(INFORMATION GIVEN)
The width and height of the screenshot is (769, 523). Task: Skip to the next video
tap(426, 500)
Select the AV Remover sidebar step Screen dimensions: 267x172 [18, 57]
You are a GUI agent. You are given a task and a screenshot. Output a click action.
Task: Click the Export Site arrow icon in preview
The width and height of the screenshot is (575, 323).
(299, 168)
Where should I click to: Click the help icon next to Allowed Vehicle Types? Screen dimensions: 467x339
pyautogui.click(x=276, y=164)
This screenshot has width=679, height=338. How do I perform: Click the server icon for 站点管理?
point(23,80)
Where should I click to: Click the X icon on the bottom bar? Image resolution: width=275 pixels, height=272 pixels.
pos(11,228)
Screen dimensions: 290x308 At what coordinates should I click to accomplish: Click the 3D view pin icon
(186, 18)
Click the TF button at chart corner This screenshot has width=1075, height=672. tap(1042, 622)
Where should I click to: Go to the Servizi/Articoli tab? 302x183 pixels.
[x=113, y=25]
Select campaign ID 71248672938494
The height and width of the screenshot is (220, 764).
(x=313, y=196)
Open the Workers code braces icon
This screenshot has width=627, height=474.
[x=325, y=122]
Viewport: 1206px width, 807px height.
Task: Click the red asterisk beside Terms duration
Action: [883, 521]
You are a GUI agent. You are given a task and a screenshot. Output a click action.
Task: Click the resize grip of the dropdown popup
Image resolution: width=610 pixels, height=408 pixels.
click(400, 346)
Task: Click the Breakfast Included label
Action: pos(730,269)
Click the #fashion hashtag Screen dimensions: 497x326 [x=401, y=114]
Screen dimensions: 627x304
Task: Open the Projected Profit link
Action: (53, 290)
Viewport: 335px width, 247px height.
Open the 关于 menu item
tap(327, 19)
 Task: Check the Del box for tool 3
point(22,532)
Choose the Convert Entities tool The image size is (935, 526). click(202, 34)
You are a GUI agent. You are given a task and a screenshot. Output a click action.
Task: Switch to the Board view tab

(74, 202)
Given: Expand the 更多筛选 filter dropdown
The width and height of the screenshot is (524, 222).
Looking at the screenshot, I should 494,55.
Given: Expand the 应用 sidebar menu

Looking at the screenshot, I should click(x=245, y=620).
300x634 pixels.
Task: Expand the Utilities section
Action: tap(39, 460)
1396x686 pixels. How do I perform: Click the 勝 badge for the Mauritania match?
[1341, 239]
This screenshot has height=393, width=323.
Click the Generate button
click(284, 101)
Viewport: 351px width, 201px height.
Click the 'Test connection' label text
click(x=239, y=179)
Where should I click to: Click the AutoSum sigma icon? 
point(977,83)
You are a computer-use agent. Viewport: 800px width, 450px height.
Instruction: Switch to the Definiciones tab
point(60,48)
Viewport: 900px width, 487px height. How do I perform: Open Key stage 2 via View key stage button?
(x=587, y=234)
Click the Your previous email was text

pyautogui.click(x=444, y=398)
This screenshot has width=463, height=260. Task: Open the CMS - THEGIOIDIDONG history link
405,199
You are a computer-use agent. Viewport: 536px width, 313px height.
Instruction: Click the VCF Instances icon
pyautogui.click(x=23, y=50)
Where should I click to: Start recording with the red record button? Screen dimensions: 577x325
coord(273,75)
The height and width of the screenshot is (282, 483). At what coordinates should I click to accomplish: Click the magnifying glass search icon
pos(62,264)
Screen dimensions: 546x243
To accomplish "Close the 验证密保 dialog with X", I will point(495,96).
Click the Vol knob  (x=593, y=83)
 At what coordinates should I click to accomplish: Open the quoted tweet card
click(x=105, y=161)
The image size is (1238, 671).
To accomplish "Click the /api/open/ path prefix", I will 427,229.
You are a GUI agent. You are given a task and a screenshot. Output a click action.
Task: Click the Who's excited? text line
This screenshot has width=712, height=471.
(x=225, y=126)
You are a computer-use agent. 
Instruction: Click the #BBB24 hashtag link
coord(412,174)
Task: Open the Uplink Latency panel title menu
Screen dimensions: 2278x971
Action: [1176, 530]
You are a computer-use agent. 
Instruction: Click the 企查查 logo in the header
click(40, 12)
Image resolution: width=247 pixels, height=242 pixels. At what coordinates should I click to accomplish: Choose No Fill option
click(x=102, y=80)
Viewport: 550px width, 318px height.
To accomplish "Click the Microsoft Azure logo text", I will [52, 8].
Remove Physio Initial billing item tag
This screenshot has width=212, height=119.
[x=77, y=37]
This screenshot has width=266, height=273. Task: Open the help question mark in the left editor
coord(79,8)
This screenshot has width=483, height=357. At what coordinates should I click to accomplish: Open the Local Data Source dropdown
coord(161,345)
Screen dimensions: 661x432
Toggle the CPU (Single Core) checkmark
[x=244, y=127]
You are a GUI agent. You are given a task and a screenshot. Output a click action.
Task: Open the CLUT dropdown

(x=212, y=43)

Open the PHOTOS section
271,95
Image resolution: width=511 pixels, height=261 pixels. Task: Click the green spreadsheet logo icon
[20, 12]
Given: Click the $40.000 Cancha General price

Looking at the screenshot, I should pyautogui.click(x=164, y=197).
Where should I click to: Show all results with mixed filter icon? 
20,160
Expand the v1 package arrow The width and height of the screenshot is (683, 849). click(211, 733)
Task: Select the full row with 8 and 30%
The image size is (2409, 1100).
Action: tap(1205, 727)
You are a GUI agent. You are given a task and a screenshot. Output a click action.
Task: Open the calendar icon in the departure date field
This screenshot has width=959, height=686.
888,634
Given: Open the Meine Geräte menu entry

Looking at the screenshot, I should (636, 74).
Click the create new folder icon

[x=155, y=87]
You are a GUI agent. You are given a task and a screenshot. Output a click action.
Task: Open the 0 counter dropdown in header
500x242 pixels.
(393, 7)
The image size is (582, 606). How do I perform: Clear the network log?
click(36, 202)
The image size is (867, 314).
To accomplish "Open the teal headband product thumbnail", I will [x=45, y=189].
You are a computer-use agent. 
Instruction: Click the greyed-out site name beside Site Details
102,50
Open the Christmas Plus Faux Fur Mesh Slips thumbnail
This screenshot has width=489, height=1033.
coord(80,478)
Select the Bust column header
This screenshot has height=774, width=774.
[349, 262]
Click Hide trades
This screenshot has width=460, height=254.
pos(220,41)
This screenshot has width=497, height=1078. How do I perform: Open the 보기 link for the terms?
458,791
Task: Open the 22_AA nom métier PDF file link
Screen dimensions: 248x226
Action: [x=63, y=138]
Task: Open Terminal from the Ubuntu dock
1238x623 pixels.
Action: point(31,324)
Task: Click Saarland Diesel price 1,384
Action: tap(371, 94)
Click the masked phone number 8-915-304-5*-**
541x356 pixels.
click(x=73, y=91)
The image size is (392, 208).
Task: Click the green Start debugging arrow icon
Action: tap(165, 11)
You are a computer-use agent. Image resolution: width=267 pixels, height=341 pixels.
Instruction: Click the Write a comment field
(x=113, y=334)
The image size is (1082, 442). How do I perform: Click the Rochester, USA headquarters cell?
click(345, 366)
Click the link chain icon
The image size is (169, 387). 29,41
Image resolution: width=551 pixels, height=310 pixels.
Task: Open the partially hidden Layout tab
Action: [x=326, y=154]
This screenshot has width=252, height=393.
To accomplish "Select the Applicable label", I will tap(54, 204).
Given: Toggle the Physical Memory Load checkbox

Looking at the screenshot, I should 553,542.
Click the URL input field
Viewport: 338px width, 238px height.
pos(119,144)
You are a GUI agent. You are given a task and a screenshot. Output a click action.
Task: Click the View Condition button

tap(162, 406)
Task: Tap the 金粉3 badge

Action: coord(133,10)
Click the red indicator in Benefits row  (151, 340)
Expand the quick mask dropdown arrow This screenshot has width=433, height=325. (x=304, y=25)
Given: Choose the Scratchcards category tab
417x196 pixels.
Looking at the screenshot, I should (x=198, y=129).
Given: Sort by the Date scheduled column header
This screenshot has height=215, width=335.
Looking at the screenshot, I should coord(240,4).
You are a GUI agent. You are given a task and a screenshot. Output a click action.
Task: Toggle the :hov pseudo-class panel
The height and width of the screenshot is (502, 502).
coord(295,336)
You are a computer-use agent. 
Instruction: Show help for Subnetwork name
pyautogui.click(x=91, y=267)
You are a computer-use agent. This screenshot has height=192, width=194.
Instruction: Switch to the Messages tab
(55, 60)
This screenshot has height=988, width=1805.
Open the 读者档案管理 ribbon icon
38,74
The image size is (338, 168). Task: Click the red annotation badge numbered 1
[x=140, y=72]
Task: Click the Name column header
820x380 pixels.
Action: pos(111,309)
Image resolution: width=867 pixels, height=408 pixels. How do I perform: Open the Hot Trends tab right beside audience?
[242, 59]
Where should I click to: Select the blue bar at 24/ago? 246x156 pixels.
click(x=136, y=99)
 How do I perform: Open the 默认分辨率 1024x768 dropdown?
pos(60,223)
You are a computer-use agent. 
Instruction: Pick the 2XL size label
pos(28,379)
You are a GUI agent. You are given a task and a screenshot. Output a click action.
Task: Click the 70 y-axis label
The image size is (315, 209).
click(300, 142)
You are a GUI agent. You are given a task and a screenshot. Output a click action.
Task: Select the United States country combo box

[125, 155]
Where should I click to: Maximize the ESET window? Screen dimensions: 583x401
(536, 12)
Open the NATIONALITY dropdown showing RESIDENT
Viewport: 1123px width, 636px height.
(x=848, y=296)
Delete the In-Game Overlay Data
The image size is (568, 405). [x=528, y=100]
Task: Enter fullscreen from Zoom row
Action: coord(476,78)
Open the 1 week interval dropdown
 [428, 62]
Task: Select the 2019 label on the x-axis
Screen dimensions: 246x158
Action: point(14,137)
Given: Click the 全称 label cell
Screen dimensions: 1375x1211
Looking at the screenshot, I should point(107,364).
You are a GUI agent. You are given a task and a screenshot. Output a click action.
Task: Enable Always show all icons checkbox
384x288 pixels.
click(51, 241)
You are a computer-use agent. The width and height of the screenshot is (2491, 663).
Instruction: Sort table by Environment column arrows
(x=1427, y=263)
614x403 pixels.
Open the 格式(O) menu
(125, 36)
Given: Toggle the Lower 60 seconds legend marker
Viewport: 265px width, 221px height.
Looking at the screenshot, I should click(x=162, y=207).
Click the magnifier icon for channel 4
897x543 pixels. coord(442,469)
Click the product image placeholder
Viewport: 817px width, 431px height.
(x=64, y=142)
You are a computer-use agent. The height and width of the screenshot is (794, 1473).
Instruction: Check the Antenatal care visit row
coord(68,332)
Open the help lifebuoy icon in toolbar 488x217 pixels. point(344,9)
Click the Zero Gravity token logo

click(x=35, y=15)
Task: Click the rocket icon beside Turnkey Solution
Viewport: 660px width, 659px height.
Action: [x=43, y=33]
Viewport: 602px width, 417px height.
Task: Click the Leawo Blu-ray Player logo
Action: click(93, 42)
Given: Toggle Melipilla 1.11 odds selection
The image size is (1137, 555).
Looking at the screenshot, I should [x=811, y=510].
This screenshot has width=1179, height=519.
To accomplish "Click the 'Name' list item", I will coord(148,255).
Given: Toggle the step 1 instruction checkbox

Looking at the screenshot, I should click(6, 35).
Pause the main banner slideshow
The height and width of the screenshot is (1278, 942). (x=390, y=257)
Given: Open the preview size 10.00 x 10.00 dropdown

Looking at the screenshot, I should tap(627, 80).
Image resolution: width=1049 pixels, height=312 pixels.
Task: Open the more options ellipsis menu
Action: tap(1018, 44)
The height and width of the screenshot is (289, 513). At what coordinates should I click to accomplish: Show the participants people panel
(End INFORMATION GIVEN)
**ABOUT THIS TASK:**
Every line in the entries above that mentions the word "panel" must be shown.

**TASK OUTPUT:**
Task: Open the Uplink Latency panel title menu
Task: Toggle the :hov pseudo-class panel
The height and width of the screenshot is (289, 513). At what coordinates should I click to accomplish: Show the participants people panel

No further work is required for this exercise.